01 October 2003

More is always better when it's critical

TMR is an old good idea that is only more valuable in the microprocessed era.

By Nicholas Sheble

When a child reports back to her parents and describes the appearance of the anteater she just saw in the next cage at the zoo as "really, really, really weird looking. Come see!" does the use of more than one really have significance?

Yes is the answer.

Likewise, suppose an operator is preparing for a critical discharge of product-for instance, one that has to leave his reactor at between 35 and 40 degrees Centigrade. He checks his product temperature readings and they say 36.0° from thermowell one, 36.0° from thermowell two, and 36.1° from thermowell three.

Does the operator know the temperature of the product inside that vessel with more reliability and certitude with three readings than he would with a single reading? Is he more confident that he's about to do the right thing?

The answer is yes, again. It's intuitive and, indeed, it's mathematically provable.

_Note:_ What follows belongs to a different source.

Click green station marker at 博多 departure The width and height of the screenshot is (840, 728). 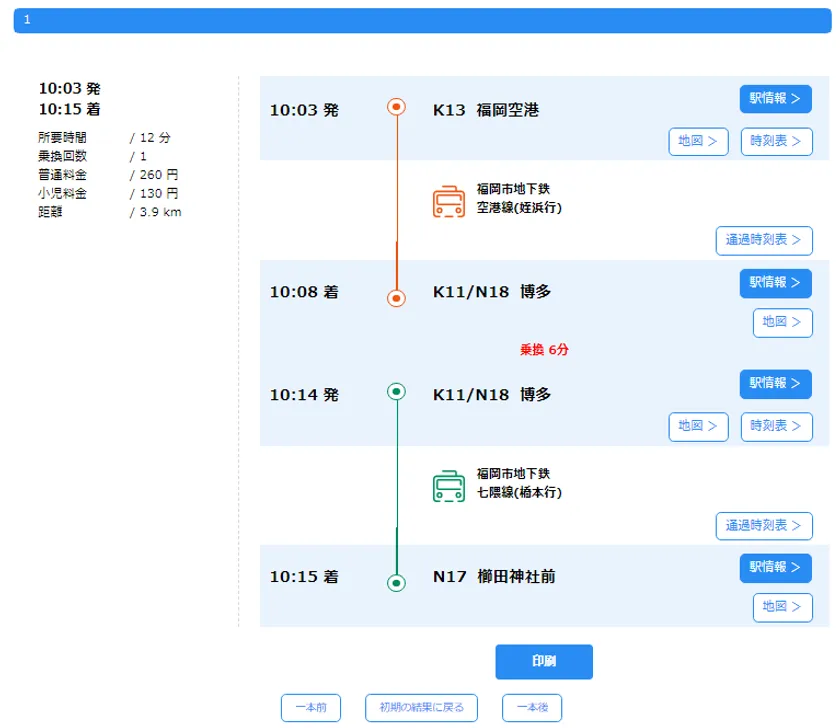click(x=396, y=392)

This concept of repetition and backup-redundancy-in the name of emphasis on certainty, and therefore reliability, is not new. Computer jockeys were working on reliability forty years ago as computer systems grew into military and space control applications.


The IBM Journal said in 1962 in a piece addressing severe reliability requirements: It is interesting to specify numerically the desired reliability improvement-reliability is quantitatively defined as the probability that a system will not fail under specified conditions.

A typical application may require 95% reliability for a period of time roughly equal to the mean time to failure of present systems-say one hundred hours. A rough calculation shows that without the use of redundancy, this requirement implies a twentyfold improvement in the mean time to failure of all components.

Even if such large improvements in component reliability are achievable in the years ahead, complex digital systems would still not be reliable enough for those applications where maintenance during operation is impractical.

The application of redundancy, together with the improvement of component reliability and the reduction of system complexity, will be necessary to solve the problem.

Flash ahead to year 2003 and one sees that, yes, component reliability and system complexity are such that the near certainty of operations is at hand. Ninety-five percent reliability? Perhaps for a tire swing.

Stratus Technologies has for some time offered 99.999% availability with its redundant processor arrangement. Customers who want 99.9999% availability can pay more for a triple-modular-redundancy system.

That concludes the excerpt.